The MLR is equipped to deal swiftly with contingencies around Japan’s remote islands.
The reorganization aims to usher in a shift from a strategy focusing on large-scale ground battles to one dealing with island warfare.
Japan’s Self-Defense Forces plan to strengthen its defense capabilities around the Nansei Islands that span southern Kagoshima and Okinawa Prefecture by working closely with the new U.S. regiment.
These moves are being made with China in mind as Beijing continues to engage in hegemonic activities in the region.
The MLR is the second such unit established by the U.S. military. The first has been in Hawaii since March 2022.
This second MLR unit was officially designated at Camp Hansen on Wednesday with the attendance of about 200 people, including senior SDF officials. The U.S. Marine Corps camp straddles several municipalities in Okinawa Prefecture, including the town of Kin.
Speaking to reporters after the ceremony, Col. Peter Eltringham, commanding officer of the 12th MLR, said the newly established unit would cooperate with the SDF and conduct various missions.
The MLR has about 2,000 personnel, the same as the original regiment. The new unit will have fewer conventional heavy armaments such as surface-to-surface missiles and Howitzers. Instead, it will be equipped with the Navy/Marine Corps Expeditionary Ship Interdiction System (NMESIS), which is a new teleoperated surface-to-ship missile system, and an air defense system will be stationed in Okinawa. The unit is scheduled to have the mobile deployment capability necessary to fully operate as an MLR by 2025.
The entire area surrounding Taiwan and the Nansei Islands are within range of the Chinese military’s missiles. In the event of a contingency, deploying additional U.S. military units near the region could be difficult. Before such a situation occurs, the MLR can deploy teams to remote islands on the front line and establish bases from which to launch attacks on enemy aircraft and vessels. These personnel also would support U.S. Navy and Air Force operations.

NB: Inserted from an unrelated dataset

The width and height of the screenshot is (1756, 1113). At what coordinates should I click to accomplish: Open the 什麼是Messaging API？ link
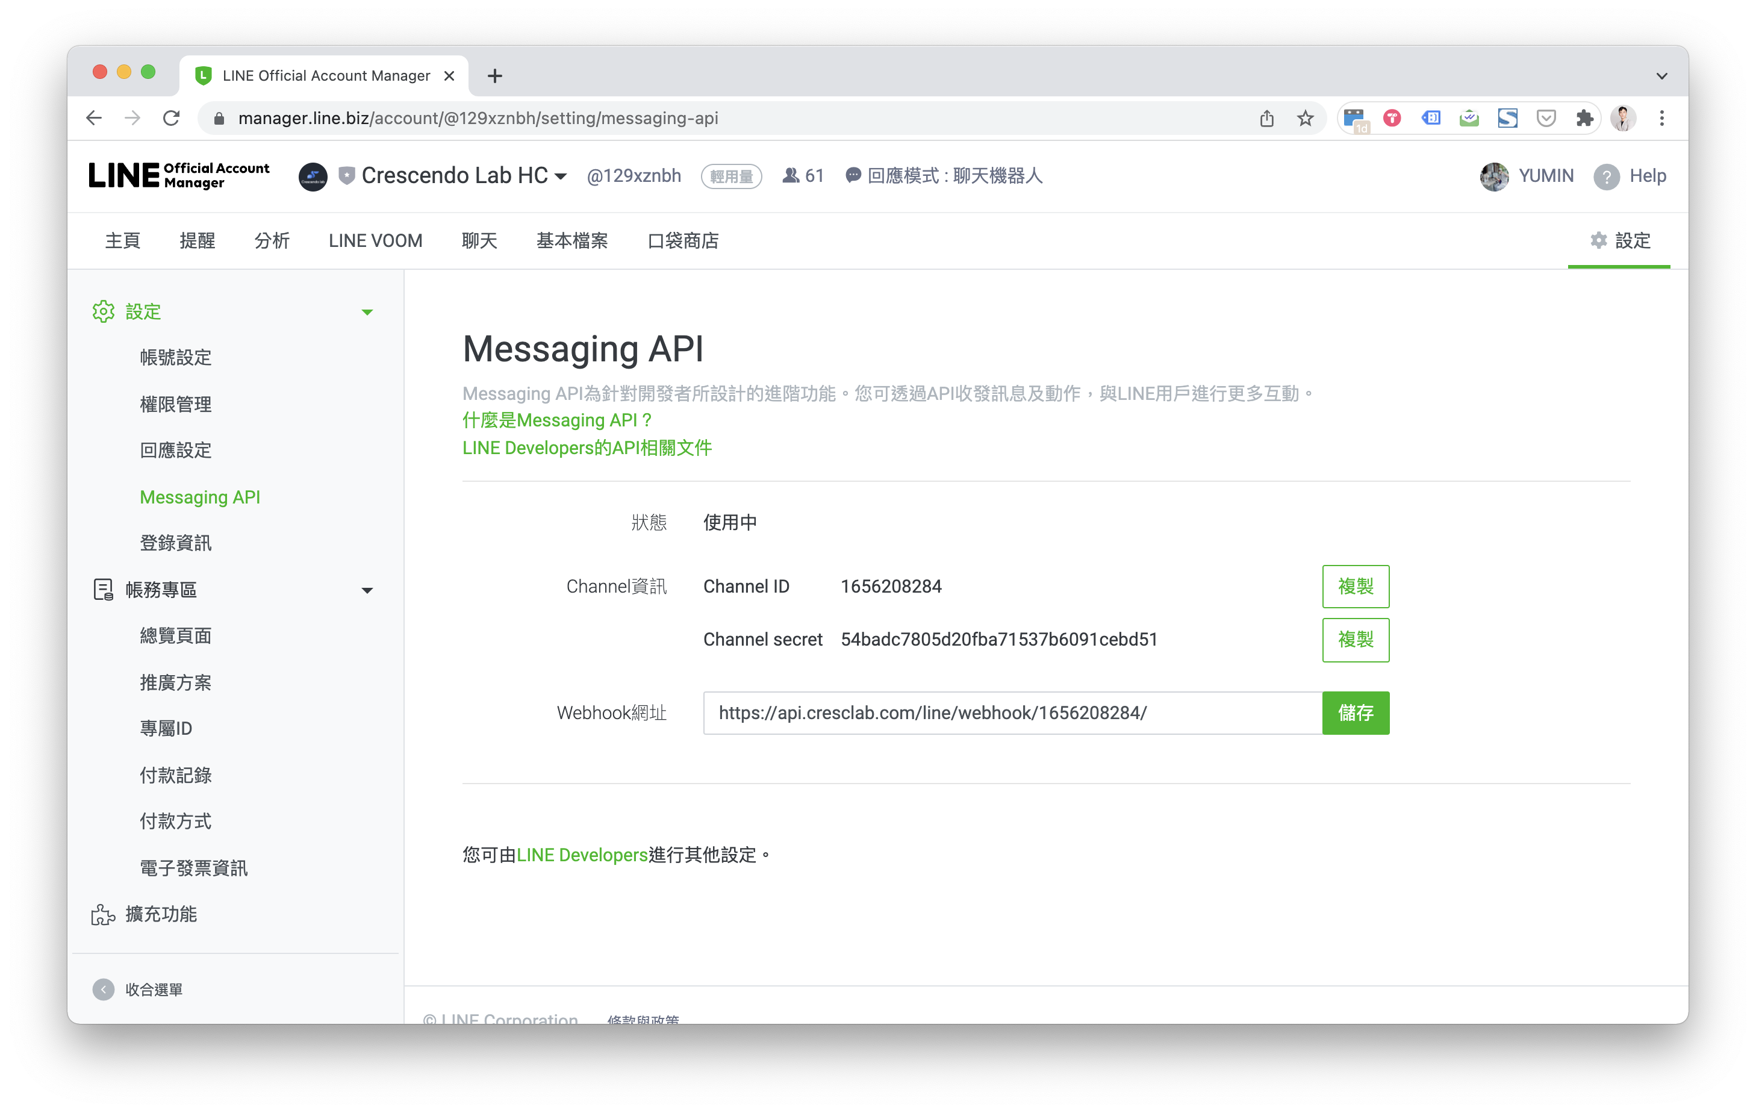(x=556, y=420)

Japan’s Ground Self-Defense Force will upgrade its 15th brigade stationed in Naha into a division and bolster its units. In addition, a surface-to-air missile unit is scheduled to be deployed at Camp Yonaguni in the town of the same name in the prefecture. These forces will cooperate with the MLR and conduct joint combat training exercises to prepare for contingencies on remote islands.
“This will lead to a significant enhancement of the Japan-U.S. alliance’s deterrent and capability to respond,” a senior Japanese Defense Ministry official said.